▶ **Source text**
Yes, but compilers don't grab the whole source and optimise everything at
once, at least not generally, though they can do that. So it's fine if they
use a bit more memory when compiling one unit, the only moment when the
whole program has to be in memory is when linking.
Considering that optimising is a computationally expensive process which
grows much more than O(n) if the working set increases by n, I'm really
surprised that memory usage is a limiting factor at all, and that compile
time hasn't gone through the roof before this became a problem.
What the hell is gcc doing to achieve this? Making hundreds of copies of
all the nodes every time it modifies them? (I know you can trade memory
usage for time with certain algorithms, but is gcc actually doing that?)
In a dark past I compiled the whole system on a slow, crappy computer with
128 MB of RAM (bloody Gentoo, but Archlinux had no i586 binaries), and I'm
pretty sure it was totally limited by CPU speed. Took a whole day, but it
got to the end. What code makes gcc use hundreds of megabytes of memory
in your experience?
But yeah, if you have a huge body of code with crappy internal APIs then
GC is probably a very good idea. Using explicit memory allocation for short
lived objects plainly sucks, GC is better for that. In normal C the thing is
to avoid such objects in the first place. I only use malloc for long-lived
objects and mostly at program start-up or once per major event, like a new
client connecting. If for whatever reason (IMHO mostly because of bad design,
but not always) the code isn't orderly and clear, but messy, then having
no GC would be a bit of a hell, I admit. But you might want to consider
rewriting the whole thing in Python too, because just using a GC won't
help much. And that's my main point you seem to ignore, that if having GC
improves the situation, it generally means you got other, bigger, design
problems. The case where it's really because of "complex data structures"
is a rare case indeed. Mostly it's unnecessarily complex and then it's
plain bad design.
Posted Jul 7, 2010 15:56 UTC (Wed) by nix (subscriber, #2304)
[Link]
Yes, but compilers don't grab the whole source and optimise everything at
once, at least not generally, though they can do that. So it's fine if they use a bit more memory when compiling one unit, the only moment when the whole program has to be in memory is when linking.

▶ **Task list**
1: Reproduce word for word the part of the forum post on gcc memory use from "Considering that optimising" to "became a problem.".
2: Write what comes next in the forum post on gcc memory use, starting after its last sentence.

▶ **Recorded information**
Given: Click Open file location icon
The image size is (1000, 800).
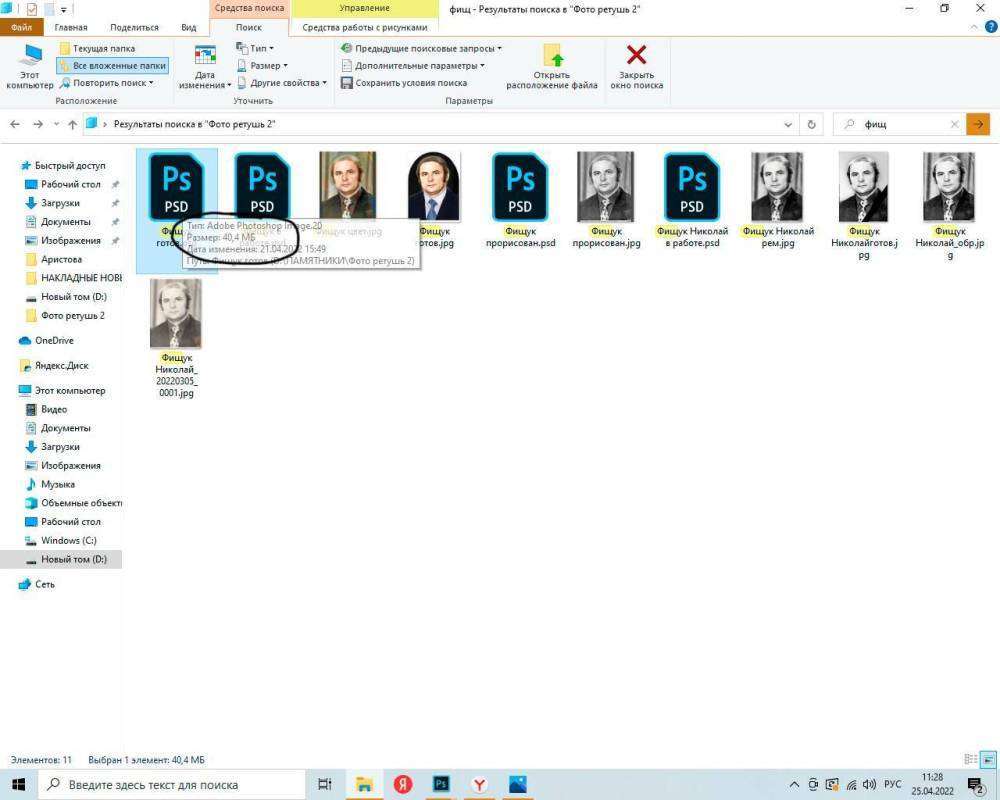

▶ **Answers to the exercises**
1:
Considering that optimising is a computationally expensive process which
grows much more than O(n) if the working set increases by n, I'm really
surprised that memory usage is a limiting factor at all, and that compile
time hasn't gone through the roof before this became a problem.

2:
Well, -flto does exactly that. In any case, grabbing one translation unit and optimizing it can easily use hundreds of megabytes of memory, and without doing garbage collections (i.e. never freeing storage) would easily use many gigabytes.
Considering that optimising is a computationally expensive process which
grows much more than O(n) if the working set increases by n, I'm really
surprised that memory usage is a limiting factor at all, and that compile
time hasn't gone through the roof before this became a problem.
Well, compile time having gone through the roof is a perennial complaint about GCC, and its L2 cache utilization is pretty awful.
What the hell is gcc doing to achieve this? Making hundreds of copies of
all the nodes every time it modifies them? (I know you can trade memory
usage for time with certain algorithms, but is gcc actually doing that?)
No, but it has a lot of optimization passes, several IRs, and it does a lot of work. Also, headers are large these days: decl nodes alone can use hundreds of megabytes, and recent work to reduce the size of decl nodes has reduced the memory consumption of the compiler considerably.
You might find the -fmem-report flag interesting.
(Note that reuse of tree nodes is a classic example of a time where GC is very useful, because all of a sudden that object's lifetime must be extended, and telling the entity that originally allocated it is likely to be unpleasant.)
In a dark past I compiled the whole system on a slow, crappy computer with
128 MB of RAM (bloody Gentoo, but Archlinux had no i586 binaries), and I'm
pretty sure it was totally limited by CPU speed. Took a whole day, but it
got to the end. What code makes gcc use hundreds of megabytes of memory
in your experience?
Virtually anything in C++. Anything more than a few thousand lines long in C. It's downright commonplace. It's pretty common to see GCC using >500Mb, and I've seen it using gigabytes before now. If you run several compilations in parallel, you'll need even more...
But yeah, if you have a huge body of code with crappy internal APIs then GC is probably a very good idea. Using explicit memory allocation for short lived objects plainly sucks, GC is better for that.
That's exactly the class of allocations for which obstacks are good and GC can often be forgone. When you have long-lived allocations in a complex webwork in elaborate interconnected graphs, then is when GC becomes essential. And GCC has elaborate interconnected graphs up the wazoo. The quality of internal APIs is mostly irrelevant here: it's the nature of the data structures that matters.
The case where it's really because of "complex data structures" is a rare case indeed.
I find that about 5% of the programs I write start to get complex enough data structures that memory management becomes a serious burden. I think it depends on the class of program, really. If you mostly write little scripting things or financial add-up-these-numbers programs, then, no, complex data structures will be uncommon. If you're hacking on the inside of a database server or a compiler, then they'll be common.
Pauses
Posted Jul 8, 2010 14:36 UTC (Thu) by etienne (subscriber, #25256)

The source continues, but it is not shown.